> THE PROBLEM
When you reproduce the entries below, keep each one exact and drop any pictures.

Stored items
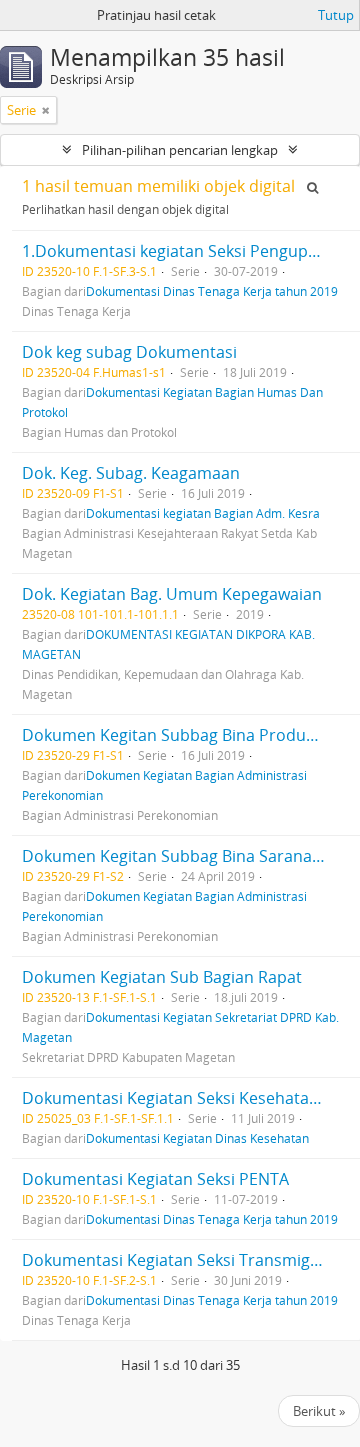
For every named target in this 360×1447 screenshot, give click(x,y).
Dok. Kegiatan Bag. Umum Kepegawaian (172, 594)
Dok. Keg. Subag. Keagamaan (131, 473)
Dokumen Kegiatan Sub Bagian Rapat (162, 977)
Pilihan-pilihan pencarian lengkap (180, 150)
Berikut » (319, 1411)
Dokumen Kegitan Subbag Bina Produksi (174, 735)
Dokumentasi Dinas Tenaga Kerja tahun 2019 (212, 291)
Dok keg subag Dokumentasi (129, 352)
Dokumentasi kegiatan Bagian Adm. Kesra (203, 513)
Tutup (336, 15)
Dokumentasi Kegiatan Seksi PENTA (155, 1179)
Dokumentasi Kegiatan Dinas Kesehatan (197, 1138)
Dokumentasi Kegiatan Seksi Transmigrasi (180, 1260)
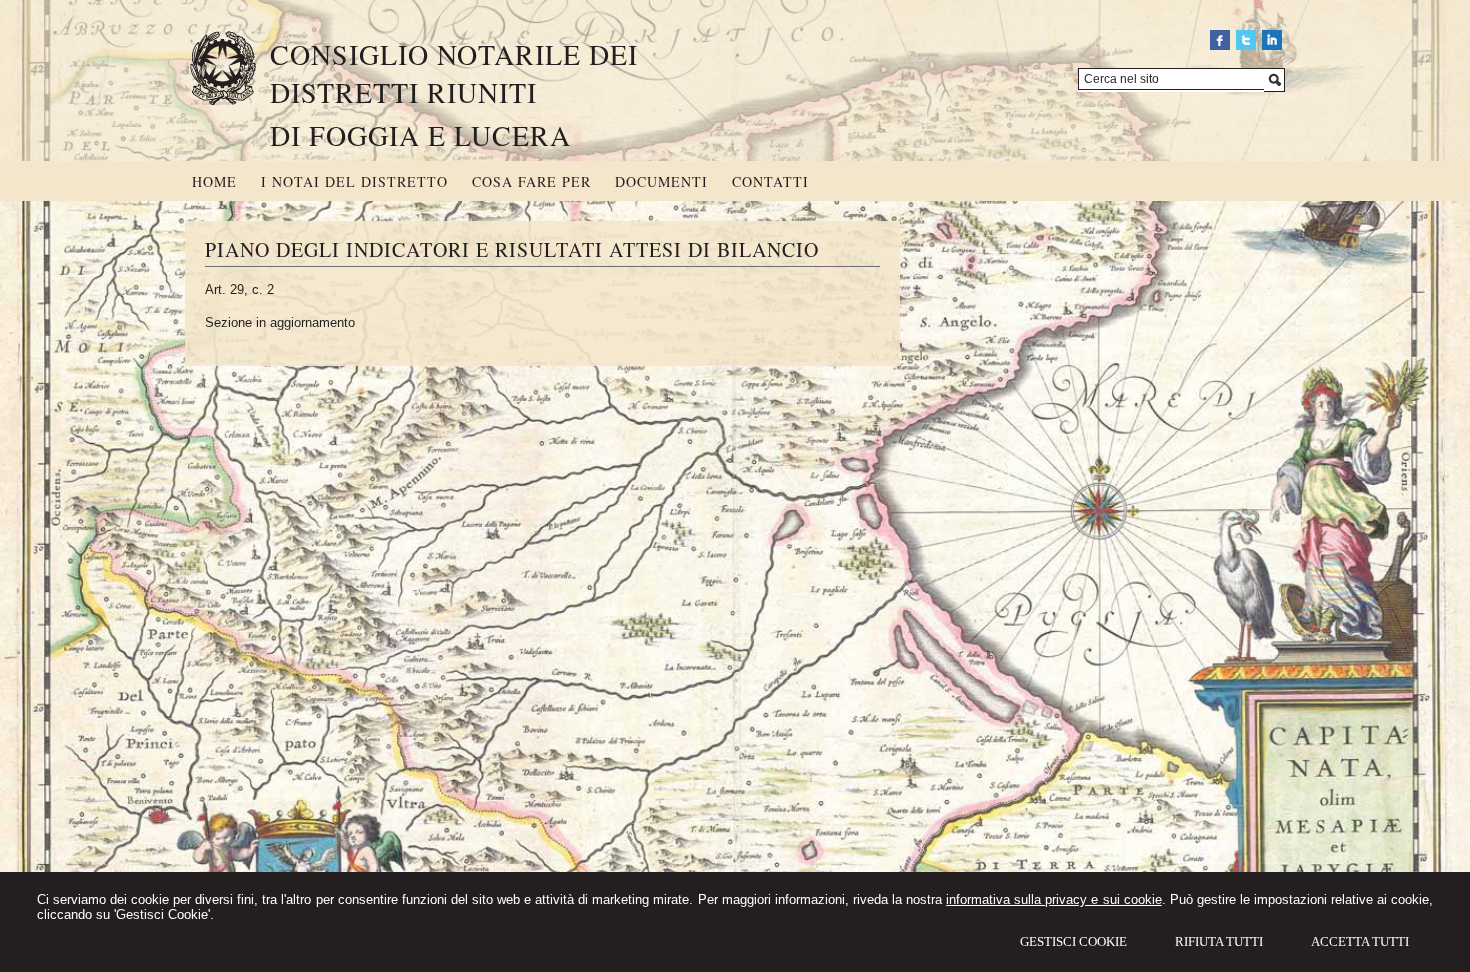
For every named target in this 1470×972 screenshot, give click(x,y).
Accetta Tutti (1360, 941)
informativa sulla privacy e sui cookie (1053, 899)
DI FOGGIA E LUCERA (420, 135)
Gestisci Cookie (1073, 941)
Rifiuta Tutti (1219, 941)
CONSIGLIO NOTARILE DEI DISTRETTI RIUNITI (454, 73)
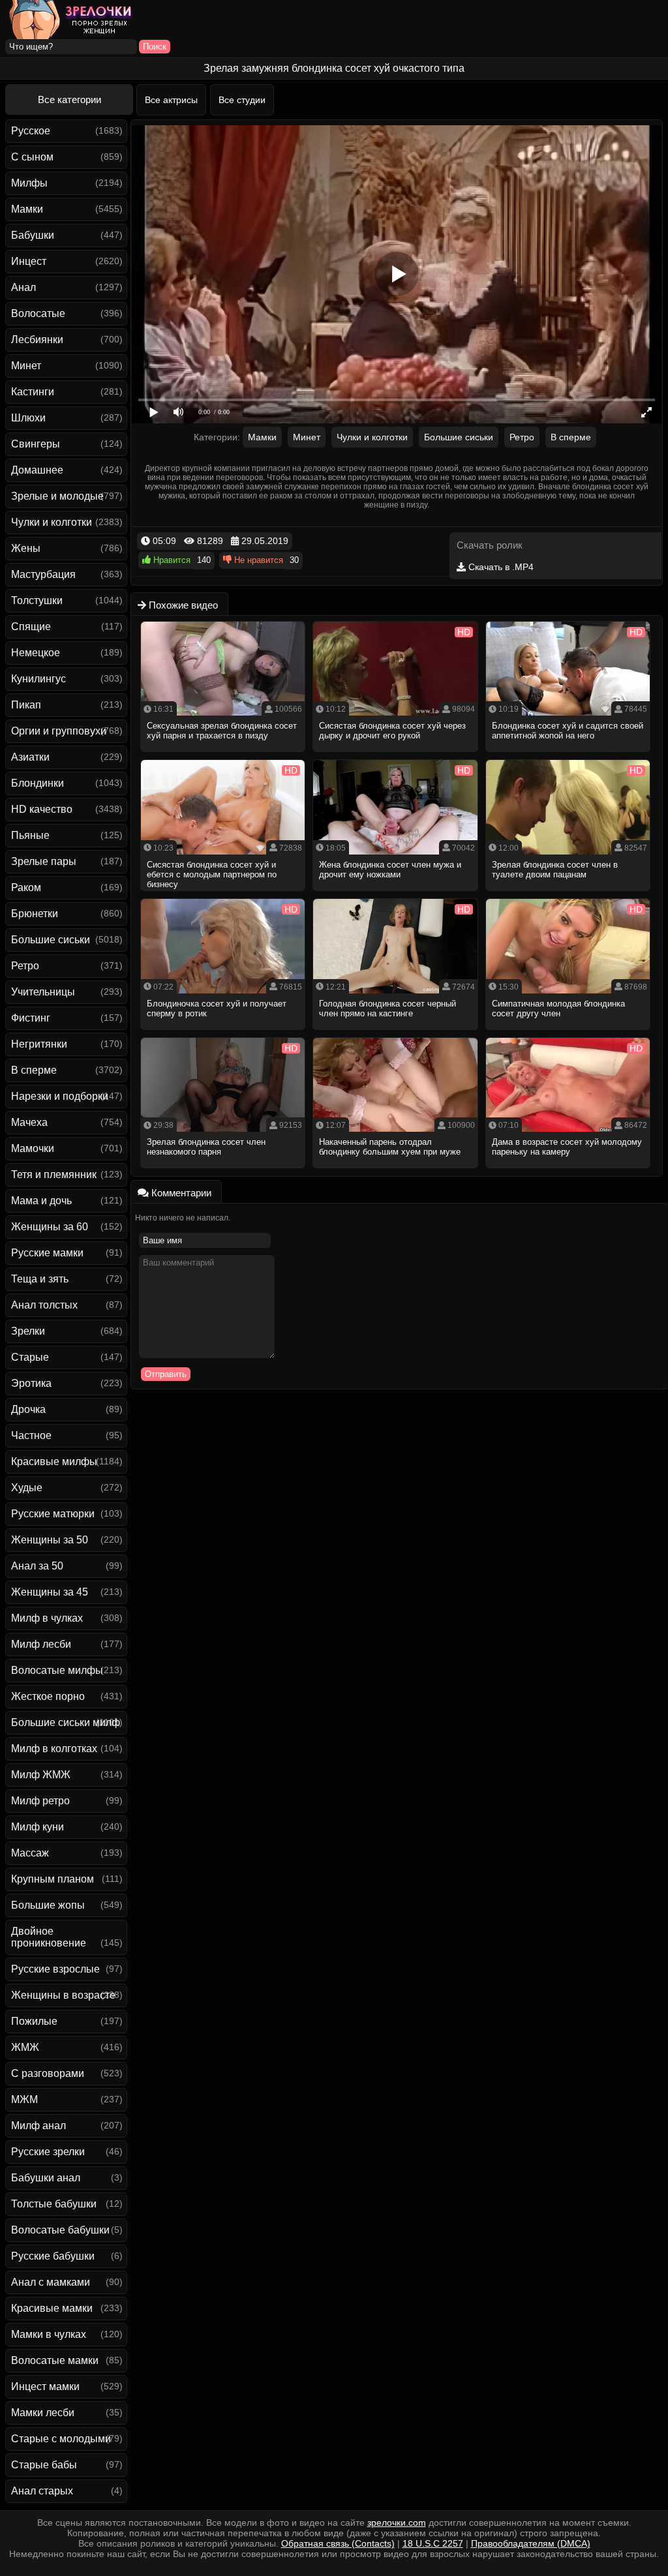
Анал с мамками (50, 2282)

> RESPONSE FOR THIS EXERCISE
For every named target in this 360×1447 screenshot, give click(x,y).
Dok. Kegiatan Bag. Umum Kepegawaian (172, 594)
Dok. Keg. Subag. Keagamaan (131, 473)
Dokumen Kegiatan Sub Bagian Rapat (162, 977)
Pilihan-pilihan pencarian lengkap (180, 150)
Berikut » (319, 1411)
Dokumen Kegitan Subbag Bina Produksi (174, 735)
Dokumentasi Dinas Tenaga Kerja tahun 2019 (212, 291)
Dok keg subag Dokumentasi (129, 352)
Dokumentasi kegiatan Bagian Adm. Kesra (203, 513)
Tutup (336, 15)
Dokumentasi Kegiatan Seksi PENTA (155, 1179)
Dokumentasi Kegiatan Dinas Kesehatan (197, 1138)
Dokumentasi Kegiatan Seksi Transmigrasi (180, 1260)
For every named target in this 1470×972 screenshot, give click(x,y).
Accetta Tutti (1360, 941)
informativa sulla privacy e sui cookie (1053, 899)
DI FOGGIA E LUCERA (420, 135)
Gestisci Cookie (1073, 941)
Rifiuta Tutti (1219, 941)
CONSIGLIO NOTARILE DEI DISTRETTI RIUNITI (454, 73)
Анал с мамками (50, 2282)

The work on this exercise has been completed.